However the important question remains, how do I read characters from a file, and compare them to a string literal. The crux of which is the conversion from the int read using fgetc(), which explicitly reads an unsigned char from the file, to the char type, which is allowed to be either signed or unsigned.
Allow me to provide a more detailed example.
int main(void)
{
FILE *someFile = fopen("ThePathToSomeRealFile.html", "r");
assert(someFile);
char substringFromFile[25];
memset((void*)substringFromFile,0,sizeof(substringFromFile));
//Alright, the real example is to read the first few characters from the file
//And then compare them to the string I expect
const char *expectedString = "<!DOCTYPE";
for( int counter = 0; counter < sizeof(expectedString)/sizeof(*expectedString); ++counter )
{
//Read it as an integer, because the function returns an `int`
const int oneCharacter = fgetc(someFile);
if( ferror(someFile) )
return EXIT_FAILURE;
if( int == EOF || feof(someFile) )
break;
assert(counter < sizeof(substringFromFile)/sizeof(*substringFromFile));
//HERE IS THE PROBLEM:
//I know the data contained in oneCharacter must be an unsigned char
//Therefore, this is valid
const unsigned char uChar = (const unsigned char)oneCharacter;
//But then how do I assign it to the char?

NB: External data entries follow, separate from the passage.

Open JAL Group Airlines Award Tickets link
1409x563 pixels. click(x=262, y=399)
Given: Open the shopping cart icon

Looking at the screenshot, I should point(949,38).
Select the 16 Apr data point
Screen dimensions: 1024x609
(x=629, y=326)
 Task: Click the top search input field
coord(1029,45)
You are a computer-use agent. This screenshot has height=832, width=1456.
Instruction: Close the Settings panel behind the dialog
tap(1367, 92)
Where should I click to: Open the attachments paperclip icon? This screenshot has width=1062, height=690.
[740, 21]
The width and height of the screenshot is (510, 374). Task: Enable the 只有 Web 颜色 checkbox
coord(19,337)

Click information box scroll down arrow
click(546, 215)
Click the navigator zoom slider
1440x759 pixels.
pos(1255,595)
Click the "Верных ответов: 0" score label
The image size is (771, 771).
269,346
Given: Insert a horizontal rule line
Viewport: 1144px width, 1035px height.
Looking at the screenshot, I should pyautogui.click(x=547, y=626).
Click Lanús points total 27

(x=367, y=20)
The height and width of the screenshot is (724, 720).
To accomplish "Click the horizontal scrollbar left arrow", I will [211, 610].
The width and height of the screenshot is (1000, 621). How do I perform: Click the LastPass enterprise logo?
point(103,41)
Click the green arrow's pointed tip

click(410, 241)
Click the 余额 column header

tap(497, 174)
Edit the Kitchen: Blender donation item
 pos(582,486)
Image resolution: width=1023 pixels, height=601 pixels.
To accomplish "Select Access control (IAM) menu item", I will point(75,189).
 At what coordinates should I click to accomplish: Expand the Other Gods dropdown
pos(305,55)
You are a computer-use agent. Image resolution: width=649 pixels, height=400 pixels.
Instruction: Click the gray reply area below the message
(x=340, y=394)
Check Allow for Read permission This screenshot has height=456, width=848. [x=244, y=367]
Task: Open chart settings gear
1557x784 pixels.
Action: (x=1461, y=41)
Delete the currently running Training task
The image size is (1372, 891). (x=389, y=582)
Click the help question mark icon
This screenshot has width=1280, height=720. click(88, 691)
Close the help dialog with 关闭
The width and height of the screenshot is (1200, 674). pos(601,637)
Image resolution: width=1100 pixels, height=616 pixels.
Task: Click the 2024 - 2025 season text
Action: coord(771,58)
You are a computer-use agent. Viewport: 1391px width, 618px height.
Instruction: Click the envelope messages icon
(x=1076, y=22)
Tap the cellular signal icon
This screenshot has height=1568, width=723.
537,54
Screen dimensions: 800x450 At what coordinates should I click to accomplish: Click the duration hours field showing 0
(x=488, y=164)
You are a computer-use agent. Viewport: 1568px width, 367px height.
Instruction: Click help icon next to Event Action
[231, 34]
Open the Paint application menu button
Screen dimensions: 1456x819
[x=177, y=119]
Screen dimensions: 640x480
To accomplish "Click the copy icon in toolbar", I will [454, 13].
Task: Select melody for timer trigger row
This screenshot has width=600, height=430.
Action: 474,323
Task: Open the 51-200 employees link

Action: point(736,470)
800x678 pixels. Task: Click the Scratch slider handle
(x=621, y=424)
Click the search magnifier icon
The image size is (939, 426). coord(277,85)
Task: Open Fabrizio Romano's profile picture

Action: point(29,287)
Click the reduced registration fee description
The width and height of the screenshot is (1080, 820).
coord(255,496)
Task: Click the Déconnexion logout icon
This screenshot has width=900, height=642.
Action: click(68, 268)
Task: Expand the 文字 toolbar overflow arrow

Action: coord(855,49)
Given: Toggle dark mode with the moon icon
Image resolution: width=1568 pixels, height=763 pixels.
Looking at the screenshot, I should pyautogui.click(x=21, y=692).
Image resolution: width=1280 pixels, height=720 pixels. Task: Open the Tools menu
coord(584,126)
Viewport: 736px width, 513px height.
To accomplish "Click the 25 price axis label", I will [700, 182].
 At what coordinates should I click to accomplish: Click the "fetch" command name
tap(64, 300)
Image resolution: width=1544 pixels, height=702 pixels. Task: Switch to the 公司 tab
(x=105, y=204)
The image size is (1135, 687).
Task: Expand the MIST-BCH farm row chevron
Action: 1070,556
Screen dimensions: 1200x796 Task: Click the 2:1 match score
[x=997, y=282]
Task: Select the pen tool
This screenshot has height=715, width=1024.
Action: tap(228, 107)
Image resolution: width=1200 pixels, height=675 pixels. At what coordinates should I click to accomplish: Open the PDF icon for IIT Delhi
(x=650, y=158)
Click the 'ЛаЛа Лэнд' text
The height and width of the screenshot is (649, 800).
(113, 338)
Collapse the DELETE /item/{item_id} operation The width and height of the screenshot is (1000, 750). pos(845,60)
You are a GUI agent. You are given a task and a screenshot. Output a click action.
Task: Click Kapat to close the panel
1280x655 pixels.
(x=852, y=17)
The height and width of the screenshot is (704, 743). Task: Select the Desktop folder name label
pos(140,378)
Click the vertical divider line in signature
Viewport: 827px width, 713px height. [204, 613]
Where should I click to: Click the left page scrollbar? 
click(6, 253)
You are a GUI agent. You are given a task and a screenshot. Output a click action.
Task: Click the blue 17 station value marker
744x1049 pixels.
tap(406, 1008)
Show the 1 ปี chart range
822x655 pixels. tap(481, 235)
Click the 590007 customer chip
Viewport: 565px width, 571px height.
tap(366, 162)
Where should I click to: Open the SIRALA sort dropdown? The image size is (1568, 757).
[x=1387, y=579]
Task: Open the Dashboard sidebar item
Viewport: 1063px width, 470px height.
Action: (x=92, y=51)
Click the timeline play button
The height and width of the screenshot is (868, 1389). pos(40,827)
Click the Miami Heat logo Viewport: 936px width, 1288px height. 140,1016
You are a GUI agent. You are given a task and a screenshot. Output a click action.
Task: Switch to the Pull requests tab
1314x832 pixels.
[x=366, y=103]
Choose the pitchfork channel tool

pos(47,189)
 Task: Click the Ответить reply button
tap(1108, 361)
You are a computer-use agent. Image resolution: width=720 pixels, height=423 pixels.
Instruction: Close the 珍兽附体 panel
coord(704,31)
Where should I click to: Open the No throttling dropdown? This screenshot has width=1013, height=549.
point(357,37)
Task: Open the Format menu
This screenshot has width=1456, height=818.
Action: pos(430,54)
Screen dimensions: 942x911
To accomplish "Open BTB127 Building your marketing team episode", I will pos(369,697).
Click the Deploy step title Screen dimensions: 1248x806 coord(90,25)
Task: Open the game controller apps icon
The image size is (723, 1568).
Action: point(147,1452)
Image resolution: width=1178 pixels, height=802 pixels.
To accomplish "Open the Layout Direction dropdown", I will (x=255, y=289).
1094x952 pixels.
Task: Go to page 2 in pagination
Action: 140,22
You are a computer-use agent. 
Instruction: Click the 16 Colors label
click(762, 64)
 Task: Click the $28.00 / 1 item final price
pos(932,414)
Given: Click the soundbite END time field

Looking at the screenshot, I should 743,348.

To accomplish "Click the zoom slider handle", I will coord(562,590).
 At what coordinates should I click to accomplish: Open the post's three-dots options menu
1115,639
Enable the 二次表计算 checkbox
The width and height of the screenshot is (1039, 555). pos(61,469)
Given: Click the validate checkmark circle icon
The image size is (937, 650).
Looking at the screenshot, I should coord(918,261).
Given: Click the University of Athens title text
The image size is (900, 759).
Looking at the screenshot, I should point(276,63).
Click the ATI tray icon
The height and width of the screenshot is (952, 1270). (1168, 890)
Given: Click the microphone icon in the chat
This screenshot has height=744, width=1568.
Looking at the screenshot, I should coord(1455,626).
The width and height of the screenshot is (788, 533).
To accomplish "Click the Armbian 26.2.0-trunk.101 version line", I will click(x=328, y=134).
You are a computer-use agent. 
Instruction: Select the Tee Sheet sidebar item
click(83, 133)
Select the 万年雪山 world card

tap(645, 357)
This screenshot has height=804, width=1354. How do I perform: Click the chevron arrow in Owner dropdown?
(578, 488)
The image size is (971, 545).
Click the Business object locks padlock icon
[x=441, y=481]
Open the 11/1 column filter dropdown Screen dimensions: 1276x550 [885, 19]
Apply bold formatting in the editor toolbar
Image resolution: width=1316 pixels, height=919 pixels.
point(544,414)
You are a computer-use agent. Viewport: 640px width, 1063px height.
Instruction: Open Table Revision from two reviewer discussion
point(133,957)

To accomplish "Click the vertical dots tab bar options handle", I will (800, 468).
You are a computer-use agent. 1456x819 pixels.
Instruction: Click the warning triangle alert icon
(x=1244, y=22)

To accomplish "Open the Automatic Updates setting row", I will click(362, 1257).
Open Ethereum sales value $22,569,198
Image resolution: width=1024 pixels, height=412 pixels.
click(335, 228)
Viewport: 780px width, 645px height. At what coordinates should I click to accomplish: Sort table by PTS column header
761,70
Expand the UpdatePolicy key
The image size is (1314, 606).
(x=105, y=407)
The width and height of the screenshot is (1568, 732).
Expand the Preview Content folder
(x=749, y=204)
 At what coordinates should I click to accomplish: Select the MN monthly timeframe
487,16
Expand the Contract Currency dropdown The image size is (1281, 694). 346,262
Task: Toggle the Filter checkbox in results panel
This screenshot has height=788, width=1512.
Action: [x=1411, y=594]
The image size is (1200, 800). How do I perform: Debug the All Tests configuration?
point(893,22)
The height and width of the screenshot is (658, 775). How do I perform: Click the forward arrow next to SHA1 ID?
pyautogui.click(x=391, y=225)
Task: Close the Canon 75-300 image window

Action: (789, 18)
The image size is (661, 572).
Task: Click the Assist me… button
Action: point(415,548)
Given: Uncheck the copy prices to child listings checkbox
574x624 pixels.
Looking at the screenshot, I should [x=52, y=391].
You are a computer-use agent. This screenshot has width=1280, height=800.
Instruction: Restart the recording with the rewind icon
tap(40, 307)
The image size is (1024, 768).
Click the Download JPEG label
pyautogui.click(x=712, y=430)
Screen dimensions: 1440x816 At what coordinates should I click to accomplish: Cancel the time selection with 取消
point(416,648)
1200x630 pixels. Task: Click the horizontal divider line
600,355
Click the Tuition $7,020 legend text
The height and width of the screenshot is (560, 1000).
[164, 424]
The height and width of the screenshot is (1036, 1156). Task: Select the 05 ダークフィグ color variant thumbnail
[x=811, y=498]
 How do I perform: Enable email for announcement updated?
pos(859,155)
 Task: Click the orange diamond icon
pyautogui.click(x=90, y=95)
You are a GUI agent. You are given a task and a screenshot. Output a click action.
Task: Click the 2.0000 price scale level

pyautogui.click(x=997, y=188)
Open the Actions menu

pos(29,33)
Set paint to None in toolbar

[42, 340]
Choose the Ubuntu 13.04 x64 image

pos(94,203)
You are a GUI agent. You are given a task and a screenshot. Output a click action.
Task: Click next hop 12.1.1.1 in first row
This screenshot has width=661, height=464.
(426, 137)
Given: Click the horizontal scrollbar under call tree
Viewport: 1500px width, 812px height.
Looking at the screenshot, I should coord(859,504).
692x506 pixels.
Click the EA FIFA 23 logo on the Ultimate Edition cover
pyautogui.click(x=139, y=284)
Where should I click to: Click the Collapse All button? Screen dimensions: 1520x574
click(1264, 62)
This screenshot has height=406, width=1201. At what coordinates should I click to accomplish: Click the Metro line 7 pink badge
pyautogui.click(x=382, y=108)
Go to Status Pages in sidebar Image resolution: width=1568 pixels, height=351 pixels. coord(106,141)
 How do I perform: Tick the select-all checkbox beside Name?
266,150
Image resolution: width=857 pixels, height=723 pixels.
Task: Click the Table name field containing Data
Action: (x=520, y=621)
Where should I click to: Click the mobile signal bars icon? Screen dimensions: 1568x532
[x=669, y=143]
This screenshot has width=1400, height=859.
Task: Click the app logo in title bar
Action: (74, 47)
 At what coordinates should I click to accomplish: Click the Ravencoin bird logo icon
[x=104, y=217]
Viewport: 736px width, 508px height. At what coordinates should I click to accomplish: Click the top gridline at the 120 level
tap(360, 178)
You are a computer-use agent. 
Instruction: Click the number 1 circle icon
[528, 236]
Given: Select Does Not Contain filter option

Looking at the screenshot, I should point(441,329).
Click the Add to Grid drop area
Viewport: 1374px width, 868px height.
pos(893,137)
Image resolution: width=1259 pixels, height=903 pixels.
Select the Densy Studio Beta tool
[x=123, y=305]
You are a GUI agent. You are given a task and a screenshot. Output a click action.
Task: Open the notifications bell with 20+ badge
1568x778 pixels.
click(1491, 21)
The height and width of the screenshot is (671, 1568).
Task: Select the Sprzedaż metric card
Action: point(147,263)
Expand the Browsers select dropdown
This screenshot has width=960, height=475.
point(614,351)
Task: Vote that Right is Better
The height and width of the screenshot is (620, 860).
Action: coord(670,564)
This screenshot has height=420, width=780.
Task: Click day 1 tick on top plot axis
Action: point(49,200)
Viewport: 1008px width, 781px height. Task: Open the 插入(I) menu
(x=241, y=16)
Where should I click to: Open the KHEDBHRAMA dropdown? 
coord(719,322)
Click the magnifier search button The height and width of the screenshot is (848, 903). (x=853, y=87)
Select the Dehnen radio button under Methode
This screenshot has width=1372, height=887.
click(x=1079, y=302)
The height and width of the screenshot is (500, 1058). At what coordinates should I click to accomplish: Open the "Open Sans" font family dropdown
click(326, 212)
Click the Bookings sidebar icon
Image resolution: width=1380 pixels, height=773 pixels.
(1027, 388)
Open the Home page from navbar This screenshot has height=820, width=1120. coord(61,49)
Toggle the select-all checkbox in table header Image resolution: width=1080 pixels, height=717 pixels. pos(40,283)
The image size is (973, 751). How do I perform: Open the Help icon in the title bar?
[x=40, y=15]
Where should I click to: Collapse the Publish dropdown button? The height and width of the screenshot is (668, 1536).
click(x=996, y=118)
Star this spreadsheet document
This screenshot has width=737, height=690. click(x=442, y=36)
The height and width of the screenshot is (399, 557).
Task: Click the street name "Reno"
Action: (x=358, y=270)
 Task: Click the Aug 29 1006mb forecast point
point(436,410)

substringFromFile[counter] = (char)oneCharacter;
}
//and ultimately here's my goal
int headerIsCorrect = strncmp(substringFromFile, expectedString, 9);
if(headerIsCorrect != 0)
return EXIT_SUCCESS;
//else
return EXIT_FAILURE;
}
Essentially, I know my fgetc() function is returning something that (after some error checking) is code-able as an unsigned char. I know that char may or may not be an unsigned char. That means, depending on the implementation of the c standard, doing a cast to char will involve no reinterpretation. However, in the case that the system is implemented with a signed char, I have to worry about values that can be coded by an unsigned char that aren't code-able by char (i.e. those values between (INT8_MAX UINT8_MAX]).
tl;dr
The question is this, should I (1) copy their underlying data read by fgetc() (by casting pointers - don't worry, I know how to do that), or (2) cast down from unsigned char to char (which is only safe if I know that the values can't exceed INT8_MAX, or those values can be ignored for whatever reason)?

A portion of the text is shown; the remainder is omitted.